Langages et Atelier Intégré pour le Développement
de Composants Embarqués Sûrs

Ce projet est une ACI "Sécurité & Informatique"



Languages and Tool-Chain for the Development of Safe Embedded Components


  • critical embedded systems,
  • components,
  • synchronous languages,
  • static analysis,
  • simulation and compilation
Version Francaise


This project addresses large size critical embedded systems, for which reuse is becoming crucial. The objective is to study an integrated development environment for the construction and use of safe embedded components. The use of an appropriate programming language being one of the key points contributing to safety in computer systems, we will favour a "language" approach for all the following aspects:
  • managing the whole life-cycle, from early specification phases to efficient embedded code;
  • modular composition mechanisms, to be used as well for: programs, their specifications, the description of their environments;
  • early validation while assembling components;
  • early validation of the system's dynamic behaviour, based on simulations of programs and specifications, all along the life-cycle; executing incomplete programs is one of the key objectives.

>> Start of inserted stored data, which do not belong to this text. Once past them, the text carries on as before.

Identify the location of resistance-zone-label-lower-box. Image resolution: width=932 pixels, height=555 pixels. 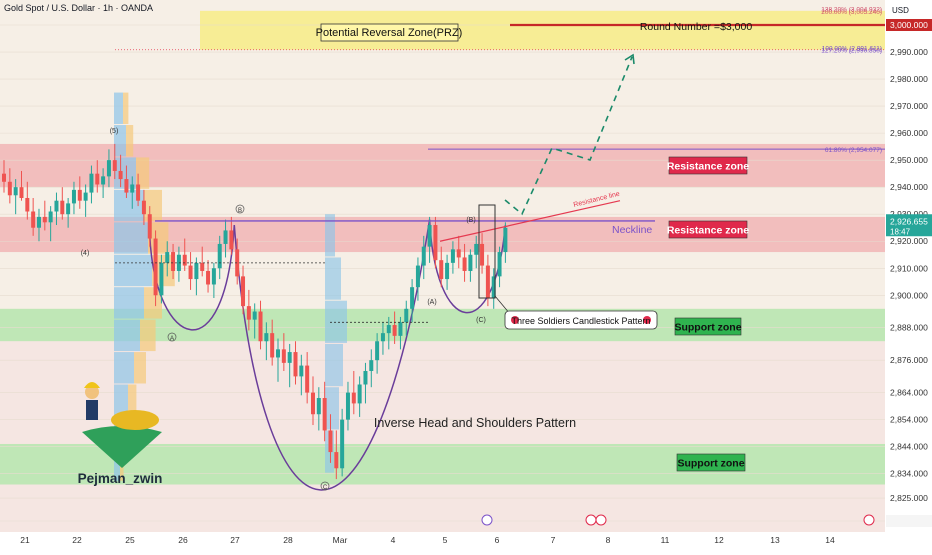
(708, 230).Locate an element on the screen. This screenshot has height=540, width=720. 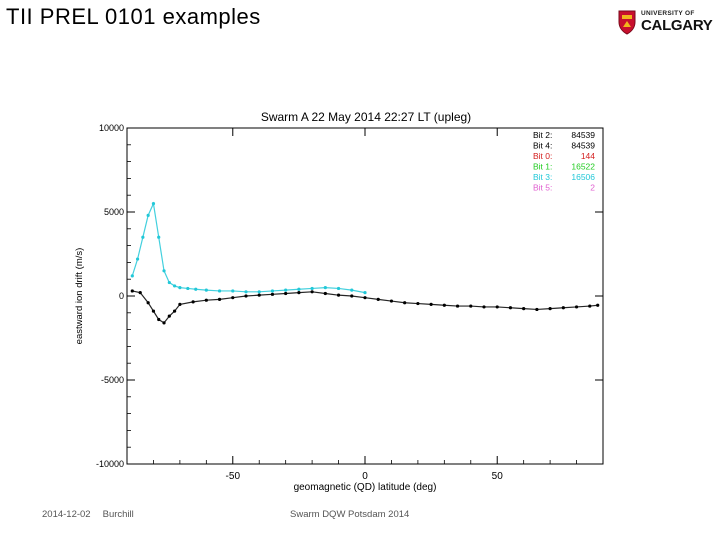
legend-label: Bit 0: is located at coordinates (542, 156).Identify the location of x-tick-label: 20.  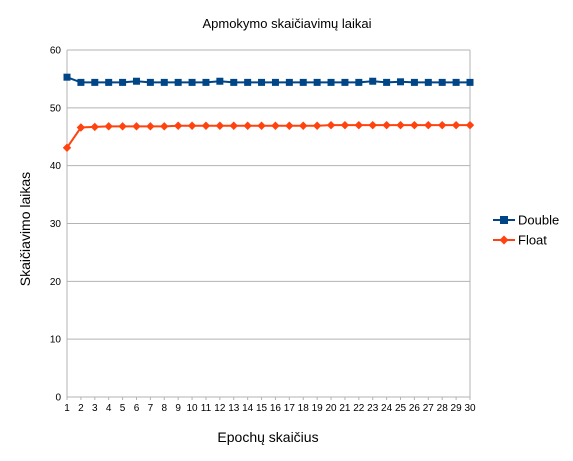
(331, 408).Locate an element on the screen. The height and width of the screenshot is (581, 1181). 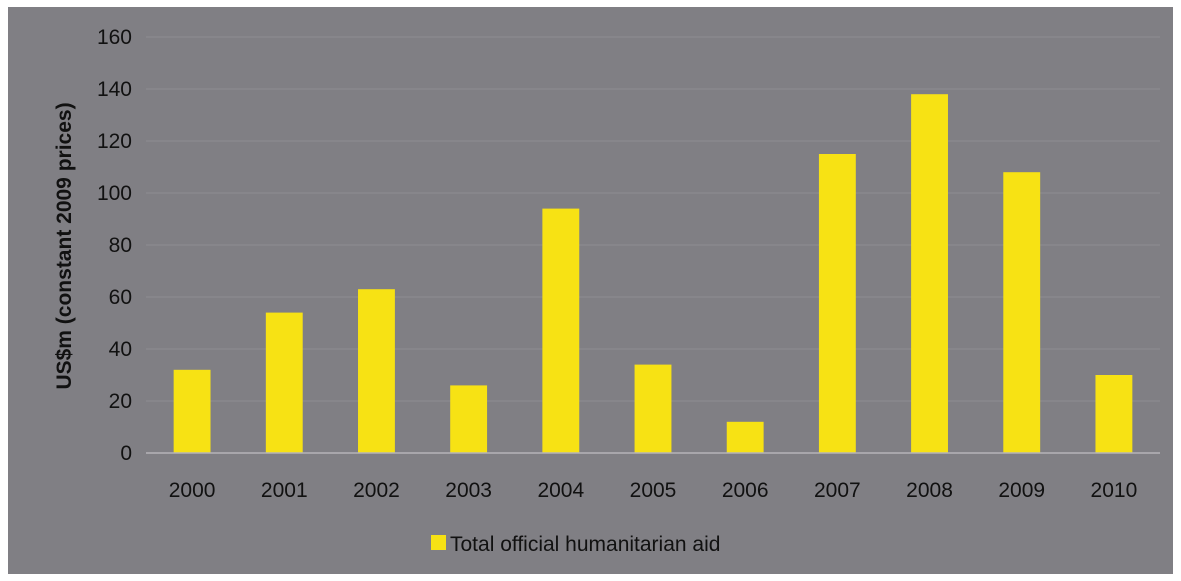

The proposed approach consists in defining a set of languages, and their associated tools, on top of a common semantical basis.

We choose the synchronous mathematical model, which gives a clean and simple semantics to concurrency and time. It has been used successfully for the definition of languages and tools (e.g, Scade, Sildex, Esterel) dedicated to the development of critical control software. It already allows the description and composition of programs and properties in a common framework. It is general enough to describe other concurrency models (like asynchronism) and to combine deterministic and non-deterministic objects.

In this common framework we will define a set of languages for: programming, specifying programs and environments, assembling components, and the properties of the assembling structures.

On the other hand, we will study how to apply formal validation very early in the life-cycle, to the following aspects: validation of the assembling structures, validation of a component for a given environment, etc. We propose to express these new validation problems in terms of existing verification problems, and to plan a connection interface between our development environment and existing verification tools.

The project benefits from the competences of the research teams involved, concerning: synchronous languages and tools; semantics and implementation techniques for embedded software; validation and simulation tools for complex computer systems.